Single-Cell RNA Sequencing Reveals Peritoneal Environment and New Insights into Fibrosis in a Continuous Ambulatory Peritoneal Dialysis Patient: A Longitudinal Self-Controlled Study from Dialysis Initiation to 3-Year Follow-Up.
Siqi Zheng, Shanshan Deng, Yan Yin, Guanglan Li, Ganyuan He, Jiaying Li, Jintao He, Hui He, Yilin Zeng, Wenxue Hu, Xinling Liang
Abstract
Open AccessIntroduction: Peritoneal fibrosis (PF) from long-term peritoneal dialysis (PD) is one of the main reasons for the ultrafiltration failure and the abandonment of PD in patients, and there is no effective treatment available.
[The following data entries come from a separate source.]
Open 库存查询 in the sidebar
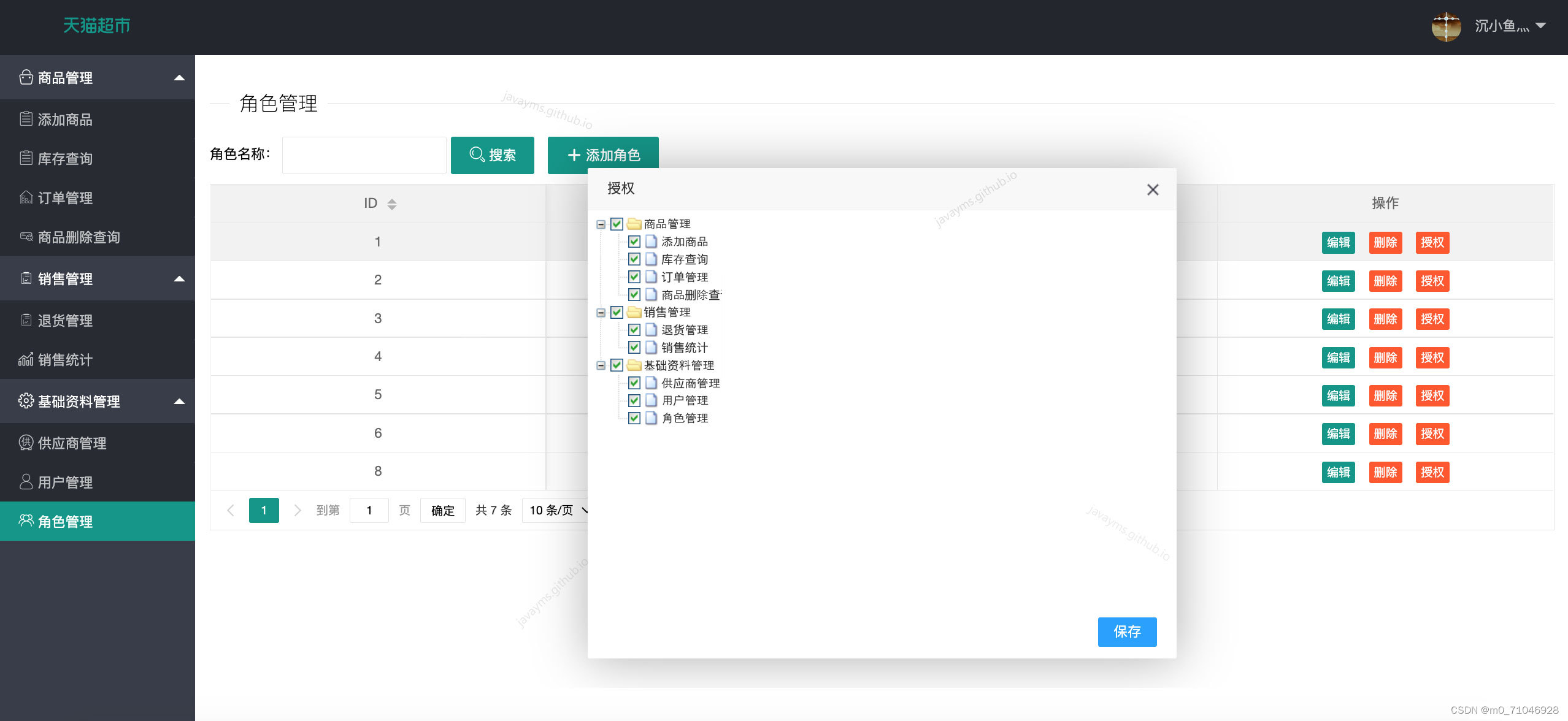The width and height of the screenshot is (1568, 721). pos(65,159)
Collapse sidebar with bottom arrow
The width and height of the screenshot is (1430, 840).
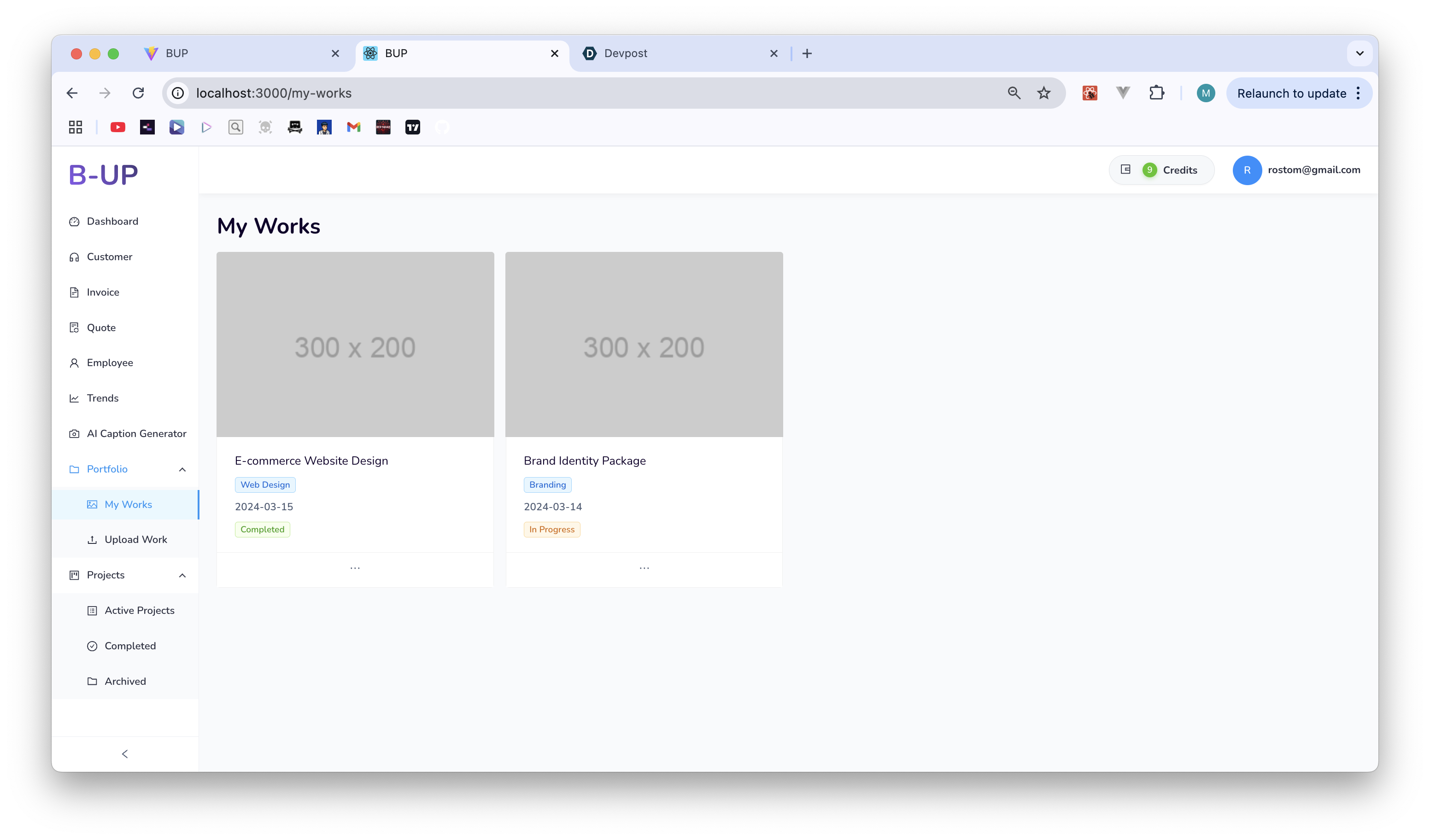coord(125,754)
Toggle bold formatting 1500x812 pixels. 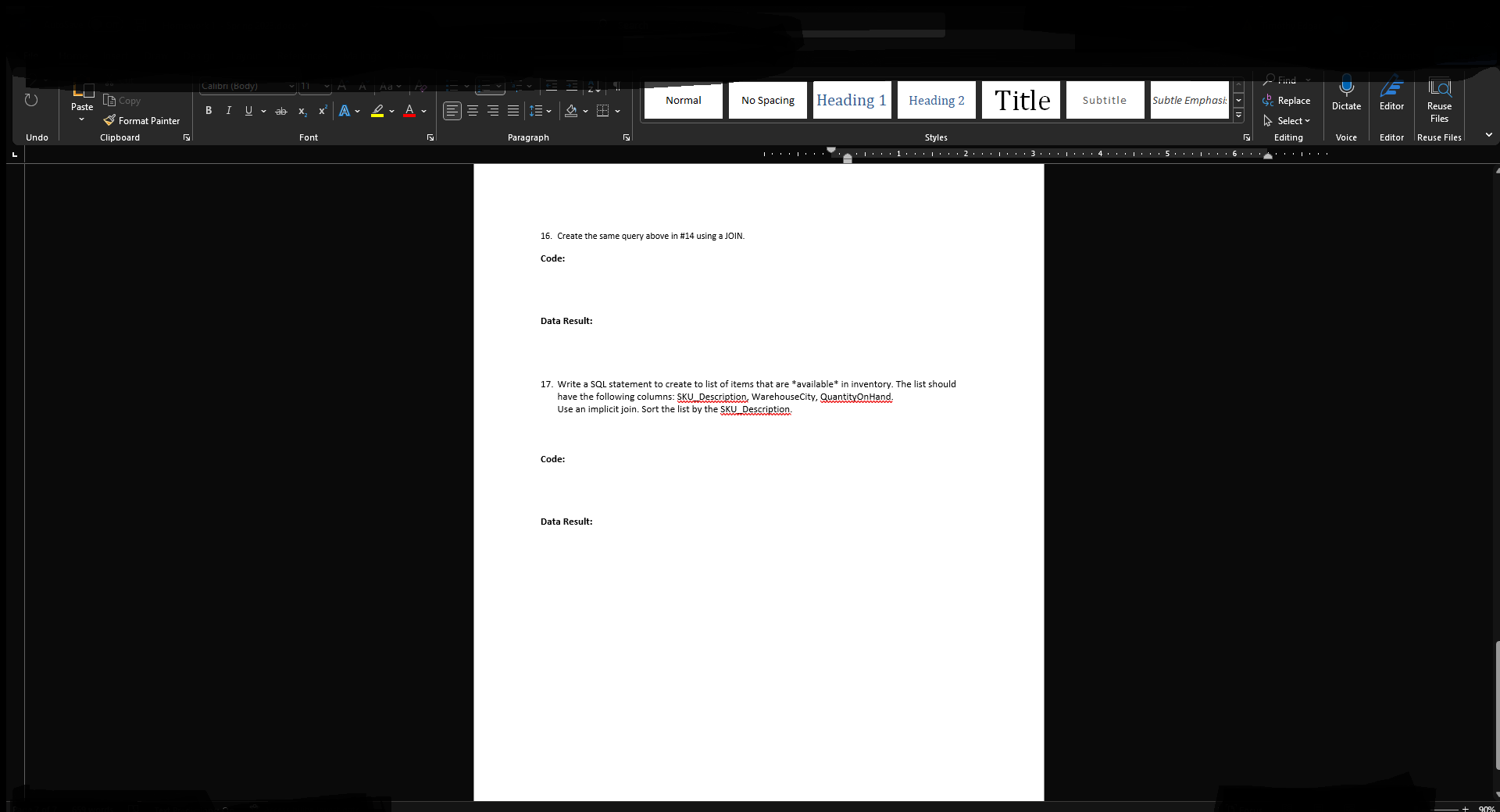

The dynamic changes in the PD microenvironment and their relationship to PD-related fibrosis remain unclear. Methods: We performed single-cell RNA sequencing (scRNA-seq) on overnight PD effluent collected from a continuous ambulatory PD (CAPD) patient at two critical time points: the initiation of dialysis and after 3 years of treatment, so as to reveal the dynamic changes of immune cells and peritoneal mesothelial cells (PMCs) during prolonged PD. Results: The results showed that six distinct populations of cells were identified within the PD effluent. The fibrotic progression exhibited a temporal shift in cellular dynamics: early-stage pathology was characterized by a sustained inflammatory response mediated primarily by macrophages, T cells, and PMCs, while late-stage pathogenesis transitioned to extracellular matrix (ECM) remodeling dominated by PMCs and fibroblasts. Conclusion: These findings demonstrate that different cell types and microenvironment contribute to initial injury responses and subsequent tissue remodeling of peritoneum, which provides a deeper comprehension for the mechanism in PF.